Bad Astronomy

Venus… from Saturn

A few years back, the folks who run the imaging from the Cassini spacecraft created a drop-dead stunning mosaic of the ringed world showing the Earth peeking out from the rings. This week they released another image, but this time it shows the planet Venus playing planetary hide-and-seek:

Venus as seen by Cassini spacecraft
The Cassini spacecraft spotted the spark of Venus while orbiting Saturn 1.4 billion km away. Click to encronosenate.

Image credit: NASA/JPL-Caltech/Space Science Institute

This picture is very cool, and I have to admit it really threw me for a moment. Cassini was behind Saturn when it took this; that is, the Sun is on the other side of the planet, so all Cassini saw of Saturn itself is a very thin illuminated arc.

Venus is the bright spot just off the edge of the planet to the upper right (the other dot of light closer to the bottom is a star). It may not look like much, but remember, Saturn is a long way from the Sun. When this shot was taken, on Jan. 4, 2013, the gulf of space separating the two planets was about 1.4 billion kilometers (850 million miles)! From Earth, Venus is the third brightest natural object in the sky. From Saturn? Not so much. So that’s pretty cool.

So all by its lonesome, that’s enough to make me marvel at this image. But it took me several seconds to understand what I was seeing in this image. Saturn and Venus were obvious enough, but what’s the deal with those fuzzy arcs?

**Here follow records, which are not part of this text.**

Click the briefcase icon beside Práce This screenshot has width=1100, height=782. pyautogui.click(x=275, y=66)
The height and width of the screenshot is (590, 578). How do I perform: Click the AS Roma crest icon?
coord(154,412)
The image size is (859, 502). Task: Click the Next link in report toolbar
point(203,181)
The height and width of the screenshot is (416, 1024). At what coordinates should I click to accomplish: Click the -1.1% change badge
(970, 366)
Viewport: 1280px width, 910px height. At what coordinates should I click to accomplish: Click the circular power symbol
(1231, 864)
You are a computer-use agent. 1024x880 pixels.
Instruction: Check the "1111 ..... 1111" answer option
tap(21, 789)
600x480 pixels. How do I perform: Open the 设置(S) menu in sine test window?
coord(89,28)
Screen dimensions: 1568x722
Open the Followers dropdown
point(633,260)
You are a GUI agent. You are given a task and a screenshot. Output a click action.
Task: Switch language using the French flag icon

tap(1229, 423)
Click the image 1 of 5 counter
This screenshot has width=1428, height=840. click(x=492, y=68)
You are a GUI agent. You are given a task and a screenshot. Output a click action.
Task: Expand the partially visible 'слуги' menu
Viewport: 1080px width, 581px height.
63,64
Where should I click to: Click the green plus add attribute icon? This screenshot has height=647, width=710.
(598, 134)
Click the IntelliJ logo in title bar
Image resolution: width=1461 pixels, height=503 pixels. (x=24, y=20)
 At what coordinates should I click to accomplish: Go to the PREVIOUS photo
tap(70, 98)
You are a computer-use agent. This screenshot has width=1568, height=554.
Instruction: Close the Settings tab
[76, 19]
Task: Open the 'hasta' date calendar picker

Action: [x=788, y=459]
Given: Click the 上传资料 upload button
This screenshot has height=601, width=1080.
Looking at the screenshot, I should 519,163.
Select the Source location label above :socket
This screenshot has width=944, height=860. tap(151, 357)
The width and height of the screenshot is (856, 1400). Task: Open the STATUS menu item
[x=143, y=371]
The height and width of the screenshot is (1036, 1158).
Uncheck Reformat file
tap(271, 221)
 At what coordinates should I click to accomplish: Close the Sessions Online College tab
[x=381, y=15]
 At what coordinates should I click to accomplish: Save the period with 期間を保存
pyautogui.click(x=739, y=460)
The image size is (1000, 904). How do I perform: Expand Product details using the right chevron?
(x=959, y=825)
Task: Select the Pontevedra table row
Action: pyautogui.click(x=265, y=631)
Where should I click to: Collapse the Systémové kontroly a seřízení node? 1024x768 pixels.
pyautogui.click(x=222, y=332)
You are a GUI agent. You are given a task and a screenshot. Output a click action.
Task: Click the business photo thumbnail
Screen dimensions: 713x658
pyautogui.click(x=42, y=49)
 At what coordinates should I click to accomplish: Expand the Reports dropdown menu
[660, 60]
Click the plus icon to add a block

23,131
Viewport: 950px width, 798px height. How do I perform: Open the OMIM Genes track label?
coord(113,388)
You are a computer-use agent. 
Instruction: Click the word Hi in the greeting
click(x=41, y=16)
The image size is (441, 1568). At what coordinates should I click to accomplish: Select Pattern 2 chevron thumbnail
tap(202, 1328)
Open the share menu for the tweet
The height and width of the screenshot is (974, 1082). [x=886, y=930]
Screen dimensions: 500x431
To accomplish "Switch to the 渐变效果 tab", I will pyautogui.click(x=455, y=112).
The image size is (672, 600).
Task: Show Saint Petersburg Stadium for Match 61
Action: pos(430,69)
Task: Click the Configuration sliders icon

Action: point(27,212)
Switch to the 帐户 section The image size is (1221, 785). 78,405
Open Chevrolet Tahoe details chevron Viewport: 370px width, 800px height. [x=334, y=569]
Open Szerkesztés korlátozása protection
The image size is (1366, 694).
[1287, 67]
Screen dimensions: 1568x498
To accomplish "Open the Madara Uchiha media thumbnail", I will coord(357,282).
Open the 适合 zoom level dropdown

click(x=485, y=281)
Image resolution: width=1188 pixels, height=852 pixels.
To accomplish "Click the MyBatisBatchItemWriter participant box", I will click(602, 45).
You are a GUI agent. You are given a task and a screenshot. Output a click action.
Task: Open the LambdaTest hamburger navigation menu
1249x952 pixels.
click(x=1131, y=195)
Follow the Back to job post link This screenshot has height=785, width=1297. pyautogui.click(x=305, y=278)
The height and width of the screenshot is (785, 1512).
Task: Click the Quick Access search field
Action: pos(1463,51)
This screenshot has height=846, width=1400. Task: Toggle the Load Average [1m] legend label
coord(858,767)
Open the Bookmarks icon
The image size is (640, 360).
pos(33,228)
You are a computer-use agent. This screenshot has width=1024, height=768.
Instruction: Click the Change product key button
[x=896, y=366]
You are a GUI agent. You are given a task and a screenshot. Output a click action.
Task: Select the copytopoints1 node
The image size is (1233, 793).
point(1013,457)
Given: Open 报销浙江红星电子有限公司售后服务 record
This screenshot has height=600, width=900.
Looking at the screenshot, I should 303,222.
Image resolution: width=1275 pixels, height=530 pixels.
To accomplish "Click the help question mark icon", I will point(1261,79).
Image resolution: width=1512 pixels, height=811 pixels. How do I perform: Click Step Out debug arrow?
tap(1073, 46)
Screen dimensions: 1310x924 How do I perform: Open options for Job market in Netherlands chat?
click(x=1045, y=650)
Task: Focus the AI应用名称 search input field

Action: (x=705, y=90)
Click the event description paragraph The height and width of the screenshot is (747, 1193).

Those must be part of a ring, but their angle off the planet didn’t make sense to me. Shouldn’t they look more perpendicular to the arc?

Then suddenly my perspective changed, and I saw my mistake. I thought both arcs were part of the same ring; the broader one the part of the ring that was nearby, and the thinner one above it the same ring arcing back around to go behind the planet. But that’s wrong! Those are two different rings both on the near side of the planet. The broad one is Saturn’s E ring, a wide, diffuse collection of particles supplied, in part, by geysers erupting off of the tiny moon Enceladus.

The thinner one is the G ring, also somewhat diffuse but not nearly so much as the E ring. My eye and brain were trying to connect them into one ring, and that effect was magnified by the G ring looking thinner and therefore (according to my primitive brain) farther away. But the angle of the rings to the planet arc made couldn’t possibly be right, my brain continued. And that’s when it made a decision: see them a different way. When I realized they were two different rings—the G ring is closer in to Saturn than the E ring—it all made sense. I’ll note the blue color in the E ring is due to the ice particles in the ring scattering sunlight toward you. Blue light is more strongly affected that way than red, so it makes the ring look blue.

Venus from Saturn
Another view of Venus from Saturn, taken in November 2012. Click to cythereanate.

Image credit: NASA/JPL-Caltech/Space Science Institute

I love Cassini pictures from Saturn. Not just because they’re so lovely, and show such a magnificent view of our Universe—though there is that. But it’s also because they so commonly twist my brain up, giving me just enough information to figure out what I’m seeing, but not making it so screamingly obvious. It sometimes takes a bit of thought to unravel what the pictures are saying, and what the eye is telling the brain.

It’s a bit of mental gymnastics that always makes me smile. Science is fun.